Uma contradição, uma oportunidade, um risco e algumas omissões. Assim técnicos e ambientalistas avaliaram o convite da ONU para o Brasil liderar o Diálogo de Alto Nível Sobre Transição Energética, em um Grupo de Trabalho (GT) que inclui Colômbia, Dinamarca, Alemanha, Índia, Espanha e Reino Unido. O convite seria uma oportunidade para o governo do Brasil, o pária global em mudanças do clima devido à disparada nas emissões de Gases do Efeito Estufa sob Bolsonaro (2019/20), apresentar propostas energéticas limpas.
“Somos um estado membro das Nações Unidas com trajetória importante na agenda de matriz energética. Os painéis são de diálogo e importantes para esclarecer esse governo retrógrado como o mundo funciona e como os negócios podem ser impactados se o Brasil não tiver um alinhamento com o novo mundo que está vindo”, avaliou a bióloga Izabella Teixeira, que ocupava o cargo de Ministra do Meio Ambiente quando o País assinou em 2015 o Acordo de Paris Sobre Mudanças Climáticas.
□ □ □ □ □ □ □
TAREFA:
Transcreva o trecho do texto de "Uma contradição, uma" a "propostas energéticas limpas.", substituindo "convite" por "chamado". Baseie-se somente no texto.

DADOS FORNECIDOS:
□ □ □ □ □ □ □
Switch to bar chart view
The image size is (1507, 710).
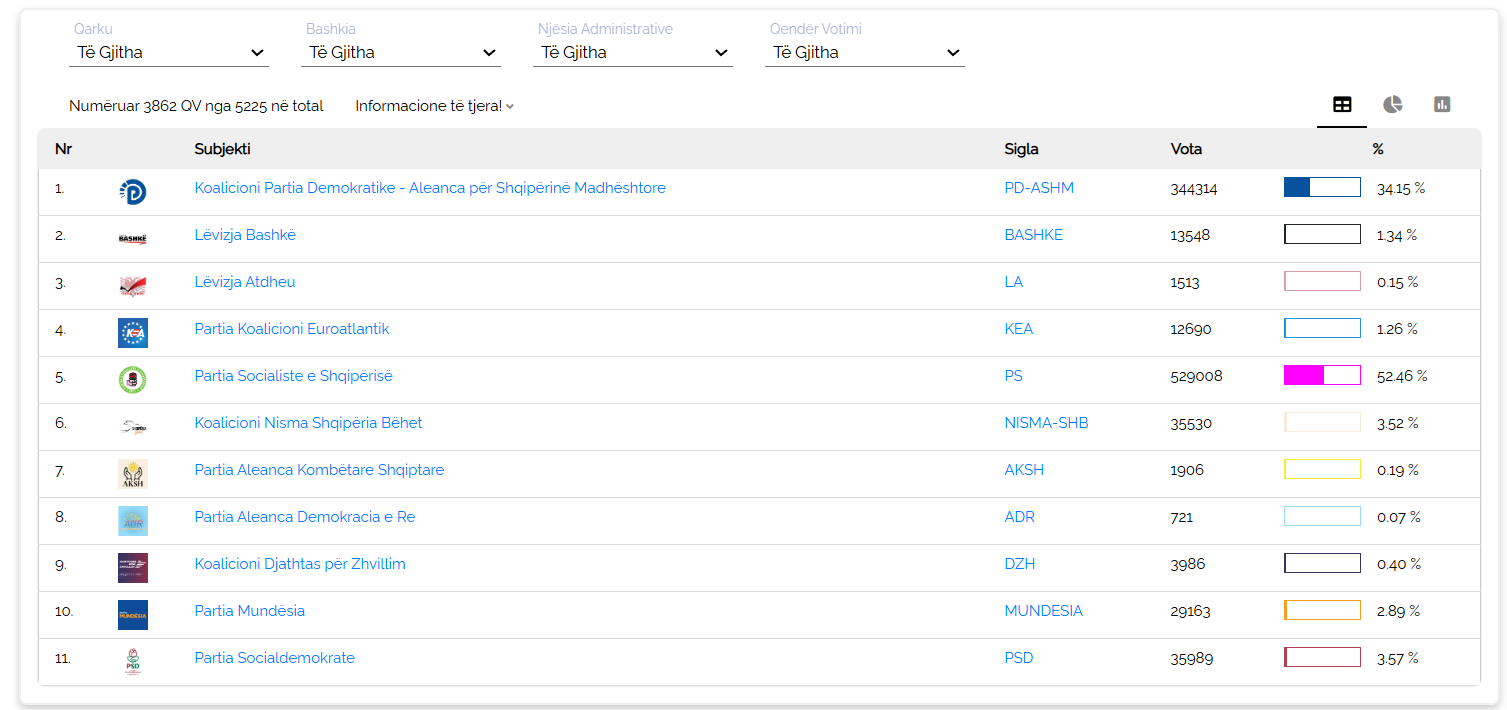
□ □ □ □ □ □ □
RESPOSTA ESCRITA:
Uma contradição, uma oportunidade, um risco e algumas omissões. Assim técnicos e ambientalistas avaliaram o chamado da ONU para o Brasil liderar o Diálogo de Alto Nível Sobre Transição Energética, em um Grupo de Trabalho (GT) que inclui Colômbia, Dinamarca, Alemanha, Índia, Espanha e Reino Unido. O chamado seria uma oportunidade para o governo do Brasil, o pária global em mudanças do clima devido à disparada nas emissões de Gases do Efeito Estufa sob Bolsonaro (2019/20), apresentar propostas energéticas limpas.